BRIEF:
Begin at the line of the records that contains "Image resolution: width=720" and stop after the line that contains "point(1199,502)". Reproduce every line in that span, resizing each coordinate in the answers by a factor of 2.25 and rounding to whole numbers with halves rounded up, and leave all other lines unchanged.

Dataset rows
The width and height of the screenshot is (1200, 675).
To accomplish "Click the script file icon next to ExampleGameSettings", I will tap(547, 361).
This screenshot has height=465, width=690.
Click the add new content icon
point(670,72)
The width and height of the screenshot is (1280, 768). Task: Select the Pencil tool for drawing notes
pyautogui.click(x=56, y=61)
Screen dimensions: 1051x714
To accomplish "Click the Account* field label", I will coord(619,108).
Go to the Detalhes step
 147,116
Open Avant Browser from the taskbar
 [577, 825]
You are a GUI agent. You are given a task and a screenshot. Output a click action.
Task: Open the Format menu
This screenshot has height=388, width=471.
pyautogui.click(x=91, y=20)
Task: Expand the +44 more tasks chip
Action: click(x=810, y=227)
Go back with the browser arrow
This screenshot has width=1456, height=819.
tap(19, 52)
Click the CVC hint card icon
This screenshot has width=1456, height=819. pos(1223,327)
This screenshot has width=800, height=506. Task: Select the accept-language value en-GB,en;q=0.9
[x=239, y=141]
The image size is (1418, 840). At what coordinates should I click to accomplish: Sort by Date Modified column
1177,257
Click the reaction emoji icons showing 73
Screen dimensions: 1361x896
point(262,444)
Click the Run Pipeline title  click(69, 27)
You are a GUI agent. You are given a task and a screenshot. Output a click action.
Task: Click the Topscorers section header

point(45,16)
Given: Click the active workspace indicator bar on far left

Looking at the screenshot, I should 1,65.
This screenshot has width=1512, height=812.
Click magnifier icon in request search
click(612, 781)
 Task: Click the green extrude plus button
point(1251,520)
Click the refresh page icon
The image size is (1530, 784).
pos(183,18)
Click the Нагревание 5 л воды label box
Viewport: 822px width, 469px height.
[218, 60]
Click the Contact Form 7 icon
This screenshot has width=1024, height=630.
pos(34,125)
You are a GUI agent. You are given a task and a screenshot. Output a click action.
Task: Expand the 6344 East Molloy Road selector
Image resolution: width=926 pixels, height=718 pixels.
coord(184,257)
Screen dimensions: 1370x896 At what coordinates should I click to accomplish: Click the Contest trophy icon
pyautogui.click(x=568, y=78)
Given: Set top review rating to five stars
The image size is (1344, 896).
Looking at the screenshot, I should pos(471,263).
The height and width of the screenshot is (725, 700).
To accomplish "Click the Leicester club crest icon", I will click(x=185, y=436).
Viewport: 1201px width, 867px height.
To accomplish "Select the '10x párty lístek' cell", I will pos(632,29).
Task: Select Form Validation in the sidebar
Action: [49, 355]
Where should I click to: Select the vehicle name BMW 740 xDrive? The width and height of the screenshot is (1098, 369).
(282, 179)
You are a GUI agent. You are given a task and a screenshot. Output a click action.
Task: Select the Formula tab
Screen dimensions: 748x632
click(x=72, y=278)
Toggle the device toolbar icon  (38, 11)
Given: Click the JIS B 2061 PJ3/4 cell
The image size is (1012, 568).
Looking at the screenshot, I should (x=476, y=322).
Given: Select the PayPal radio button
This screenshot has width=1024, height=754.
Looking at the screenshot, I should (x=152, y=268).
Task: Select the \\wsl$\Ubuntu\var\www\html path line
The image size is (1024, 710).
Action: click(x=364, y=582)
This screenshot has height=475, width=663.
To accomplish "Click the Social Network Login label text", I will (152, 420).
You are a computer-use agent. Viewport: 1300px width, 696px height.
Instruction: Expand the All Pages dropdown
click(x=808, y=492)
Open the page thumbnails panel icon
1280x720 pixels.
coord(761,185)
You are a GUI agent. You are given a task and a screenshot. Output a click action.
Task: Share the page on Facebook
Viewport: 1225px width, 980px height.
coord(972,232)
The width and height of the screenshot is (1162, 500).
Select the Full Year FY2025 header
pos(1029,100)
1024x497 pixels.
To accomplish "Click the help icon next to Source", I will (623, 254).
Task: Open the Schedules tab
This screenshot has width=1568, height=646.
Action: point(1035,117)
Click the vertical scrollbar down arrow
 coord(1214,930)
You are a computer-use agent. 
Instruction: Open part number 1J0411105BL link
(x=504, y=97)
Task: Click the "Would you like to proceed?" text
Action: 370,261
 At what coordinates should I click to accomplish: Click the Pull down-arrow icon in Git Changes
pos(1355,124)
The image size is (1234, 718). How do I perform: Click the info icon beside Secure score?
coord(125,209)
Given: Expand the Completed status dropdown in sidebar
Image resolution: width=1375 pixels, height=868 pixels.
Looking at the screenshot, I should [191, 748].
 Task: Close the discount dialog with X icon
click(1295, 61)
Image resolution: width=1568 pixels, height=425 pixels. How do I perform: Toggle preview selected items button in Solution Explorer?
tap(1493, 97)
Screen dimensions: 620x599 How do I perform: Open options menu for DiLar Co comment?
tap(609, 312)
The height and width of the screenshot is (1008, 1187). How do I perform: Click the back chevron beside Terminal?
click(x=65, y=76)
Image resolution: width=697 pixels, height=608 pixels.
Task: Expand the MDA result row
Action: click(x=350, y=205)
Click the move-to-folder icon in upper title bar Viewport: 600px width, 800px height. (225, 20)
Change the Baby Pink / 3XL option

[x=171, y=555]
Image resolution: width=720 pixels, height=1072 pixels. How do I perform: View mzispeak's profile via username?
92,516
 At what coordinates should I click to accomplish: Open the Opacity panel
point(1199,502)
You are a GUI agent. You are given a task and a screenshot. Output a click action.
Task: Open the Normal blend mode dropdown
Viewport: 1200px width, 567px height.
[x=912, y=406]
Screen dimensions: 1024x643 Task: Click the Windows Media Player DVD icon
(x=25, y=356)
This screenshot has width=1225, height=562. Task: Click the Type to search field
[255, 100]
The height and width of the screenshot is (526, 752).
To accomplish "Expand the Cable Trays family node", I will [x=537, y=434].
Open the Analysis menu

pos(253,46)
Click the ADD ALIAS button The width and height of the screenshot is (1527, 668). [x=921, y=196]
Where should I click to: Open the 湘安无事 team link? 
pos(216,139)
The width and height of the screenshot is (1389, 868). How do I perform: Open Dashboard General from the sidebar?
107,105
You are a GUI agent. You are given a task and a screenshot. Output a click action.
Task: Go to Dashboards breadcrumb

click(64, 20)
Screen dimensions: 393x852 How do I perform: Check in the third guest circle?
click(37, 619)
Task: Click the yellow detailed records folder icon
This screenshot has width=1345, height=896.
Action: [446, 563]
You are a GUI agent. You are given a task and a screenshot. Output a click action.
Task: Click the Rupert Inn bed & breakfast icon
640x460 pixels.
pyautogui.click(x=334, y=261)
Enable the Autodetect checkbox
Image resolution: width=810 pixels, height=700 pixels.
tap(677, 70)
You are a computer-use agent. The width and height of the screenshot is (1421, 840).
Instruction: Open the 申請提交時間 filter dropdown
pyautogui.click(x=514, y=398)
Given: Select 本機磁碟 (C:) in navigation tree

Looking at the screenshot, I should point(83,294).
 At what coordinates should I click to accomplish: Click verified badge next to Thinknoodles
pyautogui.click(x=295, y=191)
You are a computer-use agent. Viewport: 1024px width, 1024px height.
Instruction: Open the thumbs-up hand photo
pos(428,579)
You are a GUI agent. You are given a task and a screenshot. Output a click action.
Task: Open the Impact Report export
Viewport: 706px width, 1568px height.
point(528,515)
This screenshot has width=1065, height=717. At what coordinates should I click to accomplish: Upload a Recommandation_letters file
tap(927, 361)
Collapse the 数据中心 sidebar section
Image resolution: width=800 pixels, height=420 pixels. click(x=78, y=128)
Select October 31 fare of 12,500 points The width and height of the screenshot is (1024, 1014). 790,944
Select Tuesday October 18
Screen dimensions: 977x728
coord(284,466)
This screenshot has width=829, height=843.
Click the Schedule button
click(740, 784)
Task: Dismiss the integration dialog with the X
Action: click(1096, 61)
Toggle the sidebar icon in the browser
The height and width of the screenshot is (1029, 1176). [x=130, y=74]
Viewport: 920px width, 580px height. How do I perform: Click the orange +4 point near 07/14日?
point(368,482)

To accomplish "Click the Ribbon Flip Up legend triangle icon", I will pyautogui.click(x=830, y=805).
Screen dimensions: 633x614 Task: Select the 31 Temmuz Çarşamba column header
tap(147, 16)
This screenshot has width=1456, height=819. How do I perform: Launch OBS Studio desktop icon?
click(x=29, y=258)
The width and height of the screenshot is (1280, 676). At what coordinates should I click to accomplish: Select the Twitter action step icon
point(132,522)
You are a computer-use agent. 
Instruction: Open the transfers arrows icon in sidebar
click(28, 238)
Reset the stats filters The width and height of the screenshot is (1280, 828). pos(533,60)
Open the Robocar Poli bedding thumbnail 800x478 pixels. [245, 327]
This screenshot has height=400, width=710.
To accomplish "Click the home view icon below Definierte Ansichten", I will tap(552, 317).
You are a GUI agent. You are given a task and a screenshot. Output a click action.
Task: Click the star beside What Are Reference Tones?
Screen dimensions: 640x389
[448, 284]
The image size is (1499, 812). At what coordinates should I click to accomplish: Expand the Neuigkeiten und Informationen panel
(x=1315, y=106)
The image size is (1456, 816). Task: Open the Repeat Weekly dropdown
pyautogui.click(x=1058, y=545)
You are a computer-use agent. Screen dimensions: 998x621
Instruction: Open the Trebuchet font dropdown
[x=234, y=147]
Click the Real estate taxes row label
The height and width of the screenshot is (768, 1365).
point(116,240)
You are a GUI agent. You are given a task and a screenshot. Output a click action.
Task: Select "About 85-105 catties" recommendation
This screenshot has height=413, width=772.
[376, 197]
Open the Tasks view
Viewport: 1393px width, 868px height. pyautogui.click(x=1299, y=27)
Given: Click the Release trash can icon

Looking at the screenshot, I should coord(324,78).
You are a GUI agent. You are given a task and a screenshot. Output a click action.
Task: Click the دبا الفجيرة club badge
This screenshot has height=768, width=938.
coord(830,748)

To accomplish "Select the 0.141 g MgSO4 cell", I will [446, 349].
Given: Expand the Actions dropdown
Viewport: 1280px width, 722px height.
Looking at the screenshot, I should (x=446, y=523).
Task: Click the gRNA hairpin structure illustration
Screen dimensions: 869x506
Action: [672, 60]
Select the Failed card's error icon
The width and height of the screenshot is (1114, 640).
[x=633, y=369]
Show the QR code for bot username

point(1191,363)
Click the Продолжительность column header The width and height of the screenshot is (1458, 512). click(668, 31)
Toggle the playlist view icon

WRITTEN RESPONSE:
Image resolution: width=720 pixels, height=1072 pixels. How do I perform: View mzispeak's profile via username?
207,1161
 At what coordinates should I click to accomplish: Open the Opacity panel
point(2698,1130)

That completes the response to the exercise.